__Stated exercise__: Rewrite the stretch of data from the line containing "Open the Grades tab" through the line containing "pyautogui.click(x=1260, y=518)", requests included, and shift every coordinate in the answers by -14. Give only those lines.

__Dataset excerpts__:
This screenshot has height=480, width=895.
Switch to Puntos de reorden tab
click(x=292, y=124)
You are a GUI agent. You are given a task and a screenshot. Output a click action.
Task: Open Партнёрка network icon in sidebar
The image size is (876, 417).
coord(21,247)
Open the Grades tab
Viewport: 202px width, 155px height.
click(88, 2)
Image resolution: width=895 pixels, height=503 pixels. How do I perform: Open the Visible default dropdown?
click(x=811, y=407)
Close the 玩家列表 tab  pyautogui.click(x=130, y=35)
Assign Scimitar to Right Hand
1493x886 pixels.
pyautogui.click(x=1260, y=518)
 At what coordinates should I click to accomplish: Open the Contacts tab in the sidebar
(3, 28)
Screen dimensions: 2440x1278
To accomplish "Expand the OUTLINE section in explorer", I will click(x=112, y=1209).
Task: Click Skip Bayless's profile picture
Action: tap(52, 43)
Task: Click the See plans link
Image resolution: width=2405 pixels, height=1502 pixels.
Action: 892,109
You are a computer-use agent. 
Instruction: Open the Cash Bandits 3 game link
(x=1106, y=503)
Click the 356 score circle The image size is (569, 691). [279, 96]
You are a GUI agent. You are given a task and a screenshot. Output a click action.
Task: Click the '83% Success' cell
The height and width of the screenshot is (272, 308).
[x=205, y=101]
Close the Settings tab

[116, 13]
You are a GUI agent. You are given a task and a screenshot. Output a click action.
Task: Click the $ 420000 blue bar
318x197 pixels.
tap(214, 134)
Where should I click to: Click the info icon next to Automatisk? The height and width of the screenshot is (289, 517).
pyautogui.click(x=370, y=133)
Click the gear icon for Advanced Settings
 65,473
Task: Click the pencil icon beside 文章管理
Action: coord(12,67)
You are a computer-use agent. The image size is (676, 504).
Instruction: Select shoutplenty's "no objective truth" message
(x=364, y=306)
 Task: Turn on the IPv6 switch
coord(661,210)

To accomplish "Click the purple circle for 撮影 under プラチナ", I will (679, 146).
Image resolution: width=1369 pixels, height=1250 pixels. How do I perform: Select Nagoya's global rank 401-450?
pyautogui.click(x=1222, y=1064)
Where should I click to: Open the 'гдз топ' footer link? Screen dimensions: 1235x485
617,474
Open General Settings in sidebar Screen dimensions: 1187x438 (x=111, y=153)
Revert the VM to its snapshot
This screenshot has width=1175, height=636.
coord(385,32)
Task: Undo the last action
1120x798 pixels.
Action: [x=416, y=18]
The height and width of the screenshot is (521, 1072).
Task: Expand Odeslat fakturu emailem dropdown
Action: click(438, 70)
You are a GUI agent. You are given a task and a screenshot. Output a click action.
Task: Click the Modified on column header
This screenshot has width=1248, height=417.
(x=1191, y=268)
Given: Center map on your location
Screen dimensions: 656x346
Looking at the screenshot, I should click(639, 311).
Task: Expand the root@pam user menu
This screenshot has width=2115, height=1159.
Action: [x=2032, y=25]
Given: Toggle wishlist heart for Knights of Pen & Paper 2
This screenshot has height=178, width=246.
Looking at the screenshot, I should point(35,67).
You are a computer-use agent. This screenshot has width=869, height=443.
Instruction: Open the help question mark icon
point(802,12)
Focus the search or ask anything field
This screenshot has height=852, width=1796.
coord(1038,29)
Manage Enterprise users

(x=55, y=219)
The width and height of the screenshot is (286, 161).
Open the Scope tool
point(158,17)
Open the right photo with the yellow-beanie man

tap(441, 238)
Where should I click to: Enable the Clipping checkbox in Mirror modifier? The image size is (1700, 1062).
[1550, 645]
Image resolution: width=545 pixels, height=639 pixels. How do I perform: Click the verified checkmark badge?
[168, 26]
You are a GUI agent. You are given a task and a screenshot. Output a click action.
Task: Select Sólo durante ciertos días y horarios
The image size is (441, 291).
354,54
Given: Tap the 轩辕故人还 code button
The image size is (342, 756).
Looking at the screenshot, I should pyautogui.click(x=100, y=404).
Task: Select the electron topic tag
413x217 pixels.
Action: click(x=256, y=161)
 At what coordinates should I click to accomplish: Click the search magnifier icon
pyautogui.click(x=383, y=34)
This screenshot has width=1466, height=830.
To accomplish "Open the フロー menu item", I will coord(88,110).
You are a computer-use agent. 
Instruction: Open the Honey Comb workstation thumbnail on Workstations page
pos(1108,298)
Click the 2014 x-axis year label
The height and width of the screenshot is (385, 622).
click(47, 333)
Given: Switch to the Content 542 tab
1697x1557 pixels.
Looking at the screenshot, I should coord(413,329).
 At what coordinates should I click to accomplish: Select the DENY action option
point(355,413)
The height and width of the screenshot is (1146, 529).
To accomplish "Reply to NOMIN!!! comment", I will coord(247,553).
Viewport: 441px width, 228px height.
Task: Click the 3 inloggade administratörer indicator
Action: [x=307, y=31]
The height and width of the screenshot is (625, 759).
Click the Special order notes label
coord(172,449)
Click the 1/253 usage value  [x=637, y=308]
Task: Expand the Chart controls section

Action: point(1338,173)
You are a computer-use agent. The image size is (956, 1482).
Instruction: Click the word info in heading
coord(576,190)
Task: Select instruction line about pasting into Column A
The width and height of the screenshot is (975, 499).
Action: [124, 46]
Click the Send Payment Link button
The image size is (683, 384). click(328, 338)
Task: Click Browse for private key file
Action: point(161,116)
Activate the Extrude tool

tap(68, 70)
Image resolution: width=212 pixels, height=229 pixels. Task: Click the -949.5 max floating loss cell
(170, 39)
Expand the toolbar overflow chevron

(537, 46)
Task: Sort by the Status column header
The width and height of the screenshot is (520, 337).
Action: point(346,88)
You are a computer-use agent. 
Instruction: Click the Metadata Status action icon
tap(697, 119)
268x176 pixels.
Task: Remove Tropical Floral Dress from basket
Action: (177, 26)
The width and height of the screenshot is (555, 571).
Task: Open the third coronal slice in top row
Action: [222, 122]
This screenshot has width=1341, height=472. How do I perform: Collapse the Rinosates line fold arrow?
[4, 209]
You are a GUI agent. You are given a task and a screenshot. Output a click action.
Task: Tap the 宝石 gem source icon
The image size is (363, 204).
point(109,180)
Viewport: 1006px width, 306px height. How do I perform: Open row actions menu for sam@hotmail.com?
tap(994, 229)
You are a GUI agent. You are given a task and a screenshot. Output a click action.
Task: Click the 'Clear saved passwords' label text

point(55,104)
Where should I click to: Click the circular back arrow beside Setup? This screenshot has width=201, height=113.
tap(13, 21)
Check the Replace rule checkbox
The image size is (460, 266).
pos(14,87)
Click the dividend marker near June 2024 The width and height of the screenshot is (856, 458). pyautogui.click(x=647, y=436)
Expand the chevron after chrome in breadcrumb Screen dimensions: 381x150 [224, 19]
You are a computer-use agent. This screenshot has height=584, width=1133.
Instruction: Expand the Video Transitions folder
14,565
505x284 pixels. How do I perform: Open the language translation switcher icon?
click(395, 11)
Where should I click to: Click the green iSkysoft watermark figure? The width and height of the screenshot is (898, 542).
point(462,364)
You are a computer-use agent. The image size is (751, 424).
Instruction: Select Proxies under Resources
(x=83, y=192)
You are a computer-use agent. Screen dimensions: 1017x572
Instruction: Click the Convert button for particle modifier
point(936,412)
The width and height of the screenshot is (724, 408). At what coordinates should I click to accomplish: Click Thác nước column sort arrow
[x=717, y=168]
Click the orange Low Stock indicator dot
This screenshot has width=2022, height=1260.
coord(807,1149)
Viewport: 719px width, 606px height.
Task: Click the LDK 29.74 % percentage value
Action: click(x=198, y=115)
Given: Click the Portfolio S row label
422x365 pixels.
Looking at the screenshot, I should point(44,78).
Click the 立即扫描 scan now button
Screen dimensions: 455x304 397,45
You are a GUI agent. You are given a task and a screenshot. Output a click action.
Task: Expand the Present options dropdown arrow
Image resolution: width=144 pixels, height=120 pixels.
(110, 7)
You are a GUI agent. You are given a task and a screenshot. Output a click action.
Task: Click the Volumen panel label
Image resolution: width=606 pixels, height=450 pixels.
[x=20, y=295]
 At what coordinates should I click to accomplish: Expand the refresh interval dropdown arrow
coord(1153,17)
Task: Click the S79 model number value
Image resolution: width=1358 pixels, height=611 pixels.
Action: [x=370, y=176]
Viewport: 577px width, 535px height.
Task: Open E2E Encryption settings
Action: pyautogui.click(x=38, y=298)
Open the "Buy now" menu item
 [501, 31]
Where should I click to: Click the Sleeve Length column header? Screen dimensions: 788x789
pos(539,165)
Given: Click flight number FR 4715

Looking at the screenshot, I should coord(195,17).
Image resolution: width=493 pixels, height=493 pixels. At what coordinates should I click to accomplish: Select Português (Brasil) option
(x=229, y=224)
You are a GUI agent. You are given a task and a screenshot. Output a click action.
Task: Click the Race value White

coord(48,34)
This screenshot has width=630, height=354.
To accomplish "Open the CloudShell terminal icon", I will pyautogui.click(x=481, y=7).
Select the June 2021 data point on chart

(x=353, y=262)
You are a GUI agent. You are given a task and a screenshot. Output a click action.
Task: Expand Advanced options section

__Exercise result__:
Open the Grades tab
Viewport: 202px width, 155px height.
click(74, -12)
Image resolution: width=895 pixels, height=503 pixels. How do I perform: Open the Visible default dropdown?
click(x=797, y=393)
Close the 玩家列表 tab  pyautogui.click(x=116, y=21)
Assign Scimitar to Right Hand
1493x886 pixels.
pyautogui.click(x=1246, y=504)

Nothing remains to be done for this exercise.